木材の枯渇が叫ばれる昨今、木材の代替品としてギターに使用される素材が出てきています。
代表的な3つのマテリアルを紹介します。
テックウッド(Tech Wood)
ローズウッドの規制により一気に浸透しました。
安価なアジア製ギターにローズウッドの代わりとして指板材によく使用されます。
ポプラなど安価な木材と硬質接着剤を何重もの積層にて接着した材です。
積層構造のため指板材の強度としては問題ありません。
良質な木材よりも安価で安定供給できるため、低価格帯のギターに向いているといえます。
定期的にオイルを塗布することで、指板面からの外気の影響を受けにくくできます
エレキギター博士より引用
とありますが、暖房を使用する冬場の乾燥により、実際の店頭では残念ながら木材よりもかなり影響を受けます。
ローズウッドにフレットのバリが出なくても、程度の差はあれどテックウッドは毎冬ほぼ全ての個体でバリが出ます。
指板オイルで保湿しようにも、油分が全然浸透せず塗布した指板表面がびちゃびちゃのままになるという、店頭での管理はなかなか厄介です。
安価なギターにしか採用されていないことからも、上質な材とは言い難いでしょう。
サウンドの特徴は正直あまりわかりません。
というのも安価なギターに採用されるがゆえ、
出てくるまぁまぁの音が、指板なのか、ボディなのか、ピックアップなのか、
どれが要因か想像しづらいのが本音です。
まあ、この辺りの価格帯で指板はどれがどうというよりは、ルックスの好みで判断すれば良いです。
ブラックウッドテック(Blackwood Tek)
日本ではBacchusのギター、ベースなどで目にします。
表記がBlackwoodとのみ記載されているのでちょっとややこしいですが、
木材のアフリカンブラックウッドなどとは全くの別物です。
Pinus radiata(ラジアータパイン)なる木材を、プラスチックや石油製品を用いず、天然素材のみを使用した圧縮材です。
密度や硬度が高く、温度や湿度による変化の少ない安定性に優れています。
ラジアータパインはマツ科の樹木で、基本的には天然ではなく、ニュージーランドの短期プランテーション(造林)にて栽培されている点も環境保全の一環です。
テックウッドよりも圧倒的に安定性が高いです。
サウンド、演奏感はエボニーっぽい感じです。
後述のリッチライトと比べるとなると、それもまた区別は難しいです。
リッチライト(Richlite)
再生紙とフェノール樹脂から作られています。
紙の積層をフェノール樹脂に浸し、加熱または圧着し成形します。
ちなみにリッチライトは社名です。
The Richlite companyは1943年設立され、産業用途レベルの製品に使用されているため、長期間において高い安定性を誇ります。

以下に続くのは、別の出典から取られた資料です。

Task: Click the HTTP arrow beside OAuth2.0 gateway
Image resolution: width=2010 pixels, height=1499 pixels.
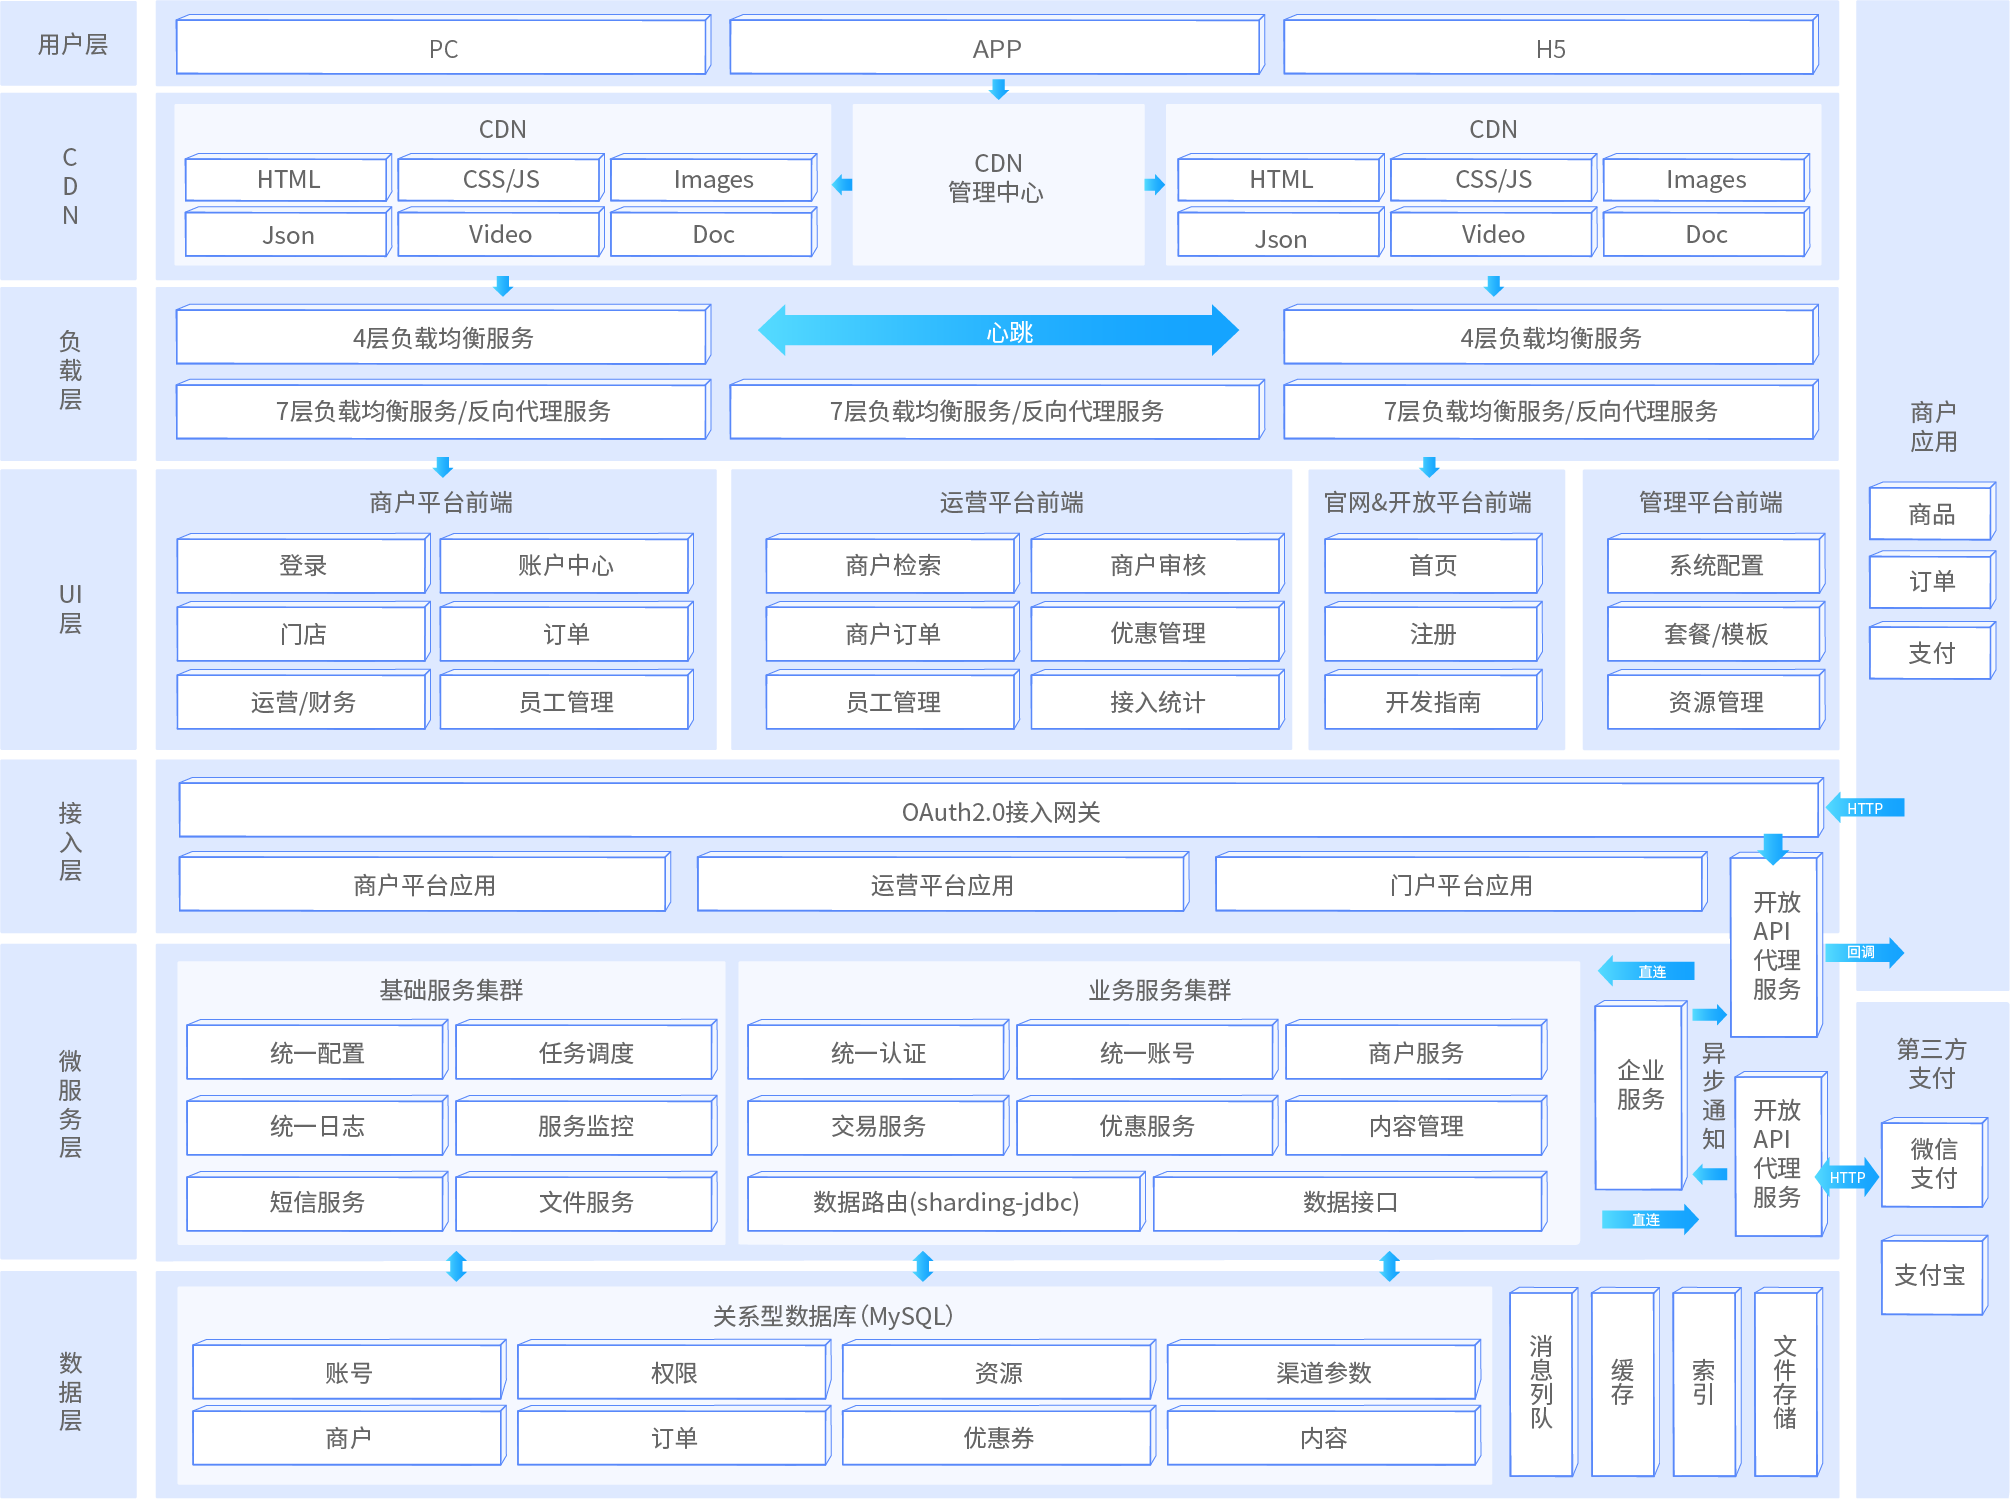Action: coord(1864,808)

リッチライトは主に、エボニーの代替品として採用されます。
ギブソンは2009年頃にはマダガスカルから違法にエボニーを輸入しており、2011年にはそれらの木材が押収されました。
その関係からエボニーのストックが無くなり、レスポールカスタムなどにリッチライトが採用されるようになりました。
マーティンのメキシコ製にも採用されています。
こちらは環境保護の観点から使用されているようです。
ギブソン、マーティンが採用するだけあって品質は高いです。
こちらもテックウッドとは異なり収縮などはほぼありません。
よくエボニーとのサウンドの差を指摘されますが、
サウンドの違いは言われないとわからない、なんなら言われてもわからないレベルです。
それより木材ではないものを使っているという一種のアレルギーとでも言いましょうか、
気になる人には気になりますし、 気にしない人の方が幸せになれると思います。
ルックスは真っ黒ですし、逆にエボニーはTaylorの計らいもありマグロでないカメルーン産エボニーも増えていますからね。
正直言って「ブランドから音が出る理論」と一緒です。
まとめ
いずれのマテリアルも環境保護の観点から使用されています。
テックウッド
安価なギターに使われる。安定性に欠ける。
ブラックウッドテック
テックウッドよりは安定性が高い。
リッチライト
エボニーの代替品として使われる。